The changing of the guard has begun. Members of “Generation Y” (born between 1982 and 2000) are permeating the workforce, creating cultural shifts in our business environments. While many “tenured” business folk believe in not quitting until the job’s done—not to imply this is (or was) necessarily the right or only way—this next generation seeks more than just work as a path to fulfillment.

Recently, a client of mine, a Vice President of Operations, hired her replacement. The VP is a baby-boomer. She works what she considers normal business hours: she’s there before the client arrives and stays until after the client leaves. However, her new hire works strictly from 8:30 a.m. to 5:00 p.m. without fail.

When I asked my client if her new associate was completing her work, the VP responded, “I’m not sure.” I immediately replied, “Come again?”

According to the VP, while her new associate completes the work assigned, she doesn’t seem committed to the team or the organization.

So I asked, “Have you given all the information, emotional support, acknowledgment, and guidance you can to the new hire?” and “Are you being abundant with your giving, or are you being stingy?”

While the VP’s response was not surprising, it was thought-provoking, “When I joined this company 18 years ago, I had to prove myself. I had to show I could keep up with my superiors. I had to win their acceptance before I could ask for things like flexible hours. I just feel everyone must pay their dues.”

Leaders must recognize that 80 percent of today’s workforce does not want to own a business, lead a team, or manage people. Most want to get as much as they can get as soon as they can. I call it listening to radio station WIIFM: What’s in it for me?

Like it or not, Generation Y is here to stay. Great business leaders will be those most able to lead this next generation closer to their ways of thinking while also learning from them what is required to retain top talent and get results. At the same time, these leaders will need to be generous with their time and knowledge so Generation Y can succeed.

So the question comes for these leaders: Do you approach life from a place of abundance or of scarcity?

Which of the following best describes you?

  • I live by the philosophy of ABUNDANCE, the belief there’s plenty as long as I take action with purpose and intention and always make progress toward my Specific, Measureable, Action-oriented, Reasonable, and Time-sensitive (SMART) goals.
  • I live by the philosophy of SCARCITY, which means if I get there first I win and you lose.

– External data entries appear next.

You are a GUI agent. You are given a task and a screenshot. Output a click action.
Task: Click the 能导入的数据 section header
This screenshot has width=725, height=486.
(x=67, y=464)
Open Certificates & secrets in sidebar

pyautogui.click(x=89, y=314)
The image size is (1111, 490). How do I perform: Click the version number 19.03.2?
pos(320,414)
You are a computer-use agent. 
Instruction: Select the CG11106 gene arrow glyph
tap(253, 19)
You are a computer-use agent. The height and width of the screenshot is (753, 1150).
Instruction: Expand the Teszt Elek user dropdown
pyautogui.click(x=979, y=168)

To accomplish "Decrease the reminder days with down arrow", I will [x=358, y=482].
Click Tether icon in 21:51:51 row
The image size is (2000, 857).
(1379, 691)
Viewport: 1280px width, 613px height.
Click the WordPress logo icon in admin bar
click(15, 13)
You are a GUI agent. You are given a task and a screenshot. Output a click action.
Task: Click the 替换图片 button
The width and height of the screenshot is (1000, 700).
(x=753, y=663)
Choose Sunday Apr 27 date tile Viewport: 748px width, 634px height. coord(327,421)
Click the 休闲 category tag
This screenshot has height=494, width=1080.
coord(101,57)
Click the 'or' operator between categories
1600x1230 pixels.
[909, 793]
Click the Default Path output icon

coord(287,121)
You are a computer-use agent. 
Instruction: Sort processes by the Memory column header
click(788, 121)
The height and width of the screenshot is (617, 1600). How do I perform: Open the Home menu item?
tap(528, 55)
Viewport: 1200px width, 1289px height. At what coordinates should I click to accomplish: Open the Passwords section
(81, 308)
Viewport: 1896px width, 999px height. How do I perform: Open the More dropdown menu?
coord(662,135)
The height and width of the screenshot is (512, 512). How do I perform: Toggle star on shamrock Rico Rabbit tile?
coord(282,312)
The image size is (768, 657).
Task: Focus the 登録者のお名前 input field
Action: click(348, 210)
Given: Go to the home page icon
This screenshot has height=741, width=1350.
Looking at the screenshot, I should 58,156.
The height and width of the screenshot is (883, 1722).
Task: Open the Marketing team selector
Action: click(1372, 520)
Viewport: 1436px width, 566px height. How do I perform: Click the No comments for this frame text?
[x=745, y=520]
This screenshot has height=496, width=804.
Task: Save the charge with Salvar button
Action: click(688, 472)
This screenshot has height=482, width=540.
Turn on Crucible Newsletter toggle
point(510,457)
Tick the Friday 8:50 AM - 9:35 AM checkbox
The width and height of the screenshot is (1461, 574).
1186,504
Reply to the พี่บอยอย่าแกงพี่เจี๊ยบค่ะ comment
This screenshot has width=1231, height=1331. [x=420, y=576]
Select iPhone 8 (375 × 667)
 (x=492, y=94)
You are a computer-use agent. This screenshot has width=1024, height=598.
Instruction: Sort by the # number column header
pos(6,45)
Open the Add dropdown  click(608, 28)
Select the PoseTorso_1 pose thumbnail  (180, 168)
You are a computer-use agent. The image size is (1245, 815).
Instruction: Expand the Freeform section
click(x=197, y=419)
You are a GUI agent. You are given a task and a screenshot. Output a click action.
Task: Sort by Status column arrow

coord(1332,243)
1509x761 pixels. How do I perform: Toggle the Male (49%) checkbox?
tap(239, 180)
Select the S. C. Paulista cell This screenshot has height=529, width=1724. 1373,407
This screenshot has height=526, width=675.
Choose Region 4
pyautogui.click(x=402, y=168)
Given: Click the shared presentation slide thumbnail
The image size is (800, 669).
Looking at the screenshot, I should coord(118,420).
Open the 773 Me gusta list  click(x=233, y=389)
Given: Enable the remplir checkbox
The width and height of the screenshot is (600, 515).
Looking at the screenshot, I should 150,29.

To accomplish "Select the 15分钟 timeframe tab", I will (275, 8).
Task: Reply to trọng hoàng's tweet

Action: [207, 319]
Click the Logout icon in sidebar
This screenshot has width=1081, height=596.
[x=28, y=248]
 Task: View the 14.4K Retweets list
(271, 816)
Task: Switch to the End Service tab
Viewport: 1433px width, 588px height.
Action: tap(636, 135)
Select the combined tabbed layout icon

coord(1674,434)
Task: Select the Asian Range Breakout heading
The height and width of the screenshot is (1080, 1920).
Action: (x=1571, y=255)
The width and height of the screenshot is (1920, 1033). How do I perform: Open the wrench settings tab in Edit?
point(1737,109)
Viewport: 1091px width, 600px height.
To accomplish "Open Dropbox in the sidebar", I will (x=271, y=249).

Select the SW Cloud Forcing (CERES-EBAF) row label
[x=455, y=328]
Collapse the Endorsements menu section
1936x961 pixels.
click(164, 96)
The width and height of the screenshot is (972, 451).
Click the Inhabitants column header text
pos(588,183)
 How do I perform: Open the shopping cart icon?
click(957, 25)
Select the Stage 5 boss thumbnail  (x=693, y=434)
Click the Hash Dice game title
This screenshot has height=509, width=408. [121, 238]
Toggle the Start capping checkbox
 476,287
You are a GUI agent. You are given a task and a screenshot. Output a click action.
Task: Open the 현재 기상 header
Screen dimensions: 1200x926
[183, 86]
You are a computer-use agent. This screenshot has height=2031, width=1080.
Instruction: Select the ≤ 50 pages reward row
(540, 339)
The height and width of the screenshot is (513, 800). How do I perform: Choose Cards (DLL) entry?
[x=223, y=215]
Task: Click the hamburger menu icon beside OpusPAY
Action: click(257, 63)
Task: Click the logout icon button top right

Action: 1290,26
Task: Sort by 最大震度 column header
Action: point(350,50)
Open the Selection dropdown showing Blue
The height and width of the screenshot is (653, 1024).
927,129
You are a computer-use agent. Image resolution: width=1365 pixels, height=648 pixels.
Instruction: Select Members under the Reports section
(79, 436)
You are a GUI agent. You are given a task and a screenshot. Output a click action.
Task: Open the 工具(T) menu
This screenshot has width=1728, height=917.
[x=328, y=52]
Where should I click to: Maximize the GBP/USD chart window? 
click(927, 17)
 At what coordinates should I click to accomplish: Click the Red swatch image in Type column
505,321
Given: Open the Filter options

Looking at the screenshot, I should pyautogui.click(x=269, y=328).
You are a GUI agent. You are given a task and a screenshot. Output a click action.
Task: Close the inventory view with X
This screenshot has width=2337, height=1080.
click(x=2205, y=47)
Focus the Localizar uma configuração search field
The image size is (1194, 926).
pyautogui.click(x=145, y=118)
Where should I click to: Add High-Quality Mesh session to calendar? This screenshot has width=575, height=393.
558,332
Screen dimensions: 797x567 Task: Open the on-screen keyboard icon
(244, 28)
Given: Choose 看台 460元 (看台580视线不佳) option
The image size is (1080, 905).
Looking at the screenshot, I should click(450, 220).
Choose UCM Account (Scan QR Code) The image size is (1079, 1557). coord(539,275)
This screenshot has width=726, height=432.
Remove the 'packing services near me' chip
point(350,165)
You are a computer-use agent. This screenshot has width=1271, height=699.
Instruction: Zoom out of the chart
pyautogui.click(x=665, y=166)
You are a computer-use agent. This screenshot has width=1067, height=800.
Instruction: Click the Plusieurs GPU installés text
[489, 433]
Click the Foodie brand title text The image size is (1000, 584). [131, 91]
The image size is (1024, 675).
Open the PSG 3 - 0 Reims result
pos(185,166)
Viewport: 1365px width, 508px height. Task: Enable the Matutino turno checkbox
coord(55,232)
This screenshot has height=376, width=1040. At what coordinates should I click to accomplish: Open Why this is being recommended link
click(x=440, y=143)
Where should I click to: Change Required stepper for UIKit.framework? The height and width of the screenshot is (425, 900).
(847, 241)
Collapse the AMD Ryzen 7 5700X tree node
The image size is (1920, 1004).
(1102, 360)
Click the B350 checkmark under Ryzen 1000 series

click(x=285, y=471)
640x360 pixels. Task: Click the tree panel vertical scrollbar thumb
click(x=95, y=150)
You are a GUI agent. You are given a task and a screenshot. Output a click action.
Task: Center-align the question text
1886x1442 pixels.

Living with abundance is like running a marathon. There is ongoing preparation, maintenance, and the wherewithal to deal with the unexpected. Pass this legacy on to those you currently lead. Help them help you win the future.

Scarcity is more like a sprint, where in order to win, someone else must lose. Leaders guided by scarcity hire quality individuals, make them work long hours, and bleed all they can from them in two to three years. They are guaranteed that their golden gooses—their businesses—will cease laying golden eggs for them.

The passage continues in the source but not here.